Methodology Patients with FIGO stage IA CS limited to the endometrial lining/polyp or without residual uterine disease were identified from 9 centers worldwide between 12/1998 and 1/2023. Patients who underwent surgical staging (hysterectomy, bilateral salpingo-oophorectomy, bilateral lymph node assessment (sentinel or systematic lymphadenectomy)) were included. Patients were excluded if adjuvant therapy was unknown. Survival analysis follow-up was limited to the first 10 years after surgery.

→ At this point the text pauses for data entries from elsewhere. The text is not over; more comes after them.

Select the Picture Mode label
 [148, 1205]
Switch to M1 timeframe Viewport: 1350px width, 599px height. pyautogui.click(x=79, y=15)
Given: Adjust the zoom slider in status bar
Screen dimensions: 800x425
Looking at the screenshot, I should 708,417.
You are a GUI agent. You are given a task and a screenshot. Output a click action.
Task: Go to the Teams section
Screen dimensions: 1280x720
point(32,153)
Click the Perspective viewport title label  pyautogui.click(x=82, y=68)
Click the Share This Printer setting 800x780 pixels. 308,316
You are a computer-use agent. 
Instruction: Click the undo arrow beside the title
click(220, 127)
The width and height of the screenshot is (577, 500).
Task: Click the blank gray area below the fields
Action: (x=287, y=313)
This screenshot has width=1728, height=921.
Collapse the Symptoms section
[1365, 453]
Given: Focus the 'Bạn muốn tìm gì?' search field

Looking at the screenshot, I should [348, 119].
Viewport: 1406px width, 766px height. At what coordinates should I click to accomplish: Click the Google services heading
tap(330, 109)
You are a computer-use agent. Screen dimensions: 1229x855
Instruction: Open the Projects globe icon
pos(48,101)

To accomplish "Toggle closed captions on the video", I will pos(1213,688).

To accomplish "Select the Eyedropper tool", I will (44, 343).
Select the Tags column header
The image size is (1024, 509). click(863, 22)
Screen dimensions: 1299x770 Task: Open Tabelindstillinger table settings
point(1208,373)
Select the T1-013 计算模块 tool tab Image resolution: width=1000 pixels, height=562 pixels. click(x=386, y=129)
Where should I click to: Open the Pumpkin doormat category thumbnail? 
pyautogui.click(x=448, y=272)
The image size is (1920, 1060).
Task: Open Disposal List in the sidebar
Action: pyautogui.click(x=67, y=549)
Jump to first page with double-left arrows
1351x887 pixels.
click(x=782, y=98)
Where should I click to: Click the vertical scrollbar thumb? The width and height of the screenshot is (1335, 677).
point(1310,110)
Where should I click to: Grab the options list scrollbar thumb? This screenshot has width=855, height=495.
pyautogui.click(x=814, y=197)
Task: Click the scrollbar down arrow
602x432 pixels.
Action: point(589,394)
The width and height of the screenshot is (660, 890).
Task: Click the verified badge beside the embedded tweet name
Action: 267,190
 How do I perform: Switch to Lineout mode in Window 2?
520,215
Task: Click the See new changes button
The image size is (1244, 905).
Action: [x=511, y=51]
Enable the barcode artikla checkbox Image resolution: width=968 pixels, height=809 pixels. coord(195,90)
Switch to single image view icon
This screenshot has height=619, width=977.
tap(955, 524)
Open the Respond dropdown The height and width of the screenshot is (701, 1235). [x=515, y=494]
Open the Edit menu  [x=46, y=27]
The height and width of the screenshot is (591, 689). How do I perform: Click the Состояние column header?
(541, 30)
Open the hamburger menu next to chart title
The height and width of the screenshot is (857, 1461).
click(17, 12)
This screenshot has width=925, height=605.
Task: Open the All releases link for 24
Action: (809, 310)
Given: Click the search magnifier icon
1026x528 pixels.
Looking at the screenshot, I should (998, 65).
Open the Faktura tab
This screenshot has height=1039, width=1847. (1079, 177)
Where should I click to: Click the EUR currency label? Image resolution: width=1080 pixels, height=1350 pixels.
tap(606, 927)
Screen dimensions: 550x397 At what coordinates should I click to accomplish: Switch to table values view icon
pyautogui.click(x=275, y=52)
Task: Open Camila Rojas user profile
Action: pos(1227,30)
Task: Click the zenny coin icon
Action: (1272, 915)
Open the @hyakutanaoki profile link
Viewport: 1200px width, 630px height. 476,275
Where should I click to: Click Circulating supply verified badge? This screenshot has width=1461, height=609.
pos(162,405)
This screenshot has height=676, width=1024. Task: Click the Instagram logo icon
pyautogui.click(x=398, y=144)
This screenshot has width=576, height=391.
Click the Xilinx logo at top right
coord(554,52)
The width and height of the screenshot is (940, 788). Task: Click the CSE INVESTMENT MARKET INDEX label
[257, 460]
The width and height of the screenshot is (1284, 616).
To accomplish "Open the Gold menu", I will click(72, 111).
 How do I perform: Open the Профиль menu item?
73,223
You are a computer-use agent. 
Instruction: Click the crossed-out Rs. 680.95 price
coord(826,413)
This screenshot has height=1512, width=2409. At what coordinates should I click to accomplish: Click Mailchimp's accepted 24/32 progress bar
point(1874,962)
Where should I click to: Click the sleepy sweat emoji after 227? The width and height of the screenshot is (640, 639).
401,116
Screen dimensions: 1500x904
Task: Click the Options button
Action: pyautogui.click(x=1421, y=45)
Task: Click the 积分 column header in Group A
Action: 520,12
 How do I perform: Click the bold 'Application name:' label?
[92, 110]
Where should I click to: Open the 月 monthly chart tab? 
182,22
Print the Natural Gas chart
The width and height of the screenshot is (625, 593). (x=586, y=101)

Results Of 84 patients included, 21 (25.0%) had disease confined to a polyp, 50 (59.5%) to the endometrial lining, and 13 (15.5%) had no residual disease in the hysterectomy specimen. Patients received observation (n=12 [14.3%]), vaginal brachytherapy (VB) alone (n=13 [15.5%]), EBRT±VB (n=4 [4.8%]), or chemotherapy ±EBRT±VB (n=55 [65.5%]). Twenty-seven patients (32.1%) recurred. Five-year recurrence-free survival (RFS) was 63.9% (95% CI, 53.2–76.7%); median follow-up for patients without recurrence was 4.6 years (interquartile range, 1.9–6.1). No significant difference was observed in RFS between patients in the three groups (p=0.60, figure 1A). Five-year overall survival (OS) was 73.0% (95% CI, 62.9–84.8%), and was also not significantly different between groups (p=0.12, figure 1B). Univariate analysis showed no significant differences in RFS and OS by postoperative treatment.

Abstract #534 Figure 1

Recurrence-free survival (A) and overall survival (B) Kaplan Meier curves stratified by tumor location: no residual in the uterine specimen, confined to polyp, limited to endometrium.

Conclusion Patients with stage IA CS without MI have a relatively high recurrence rate. Even in patients with no MI or no residual tumor at the time of hysterectomy, prognosis is unfavorable. While caution must be exercised in withholding adjuvant therapy, the optimal treatment remains unclear.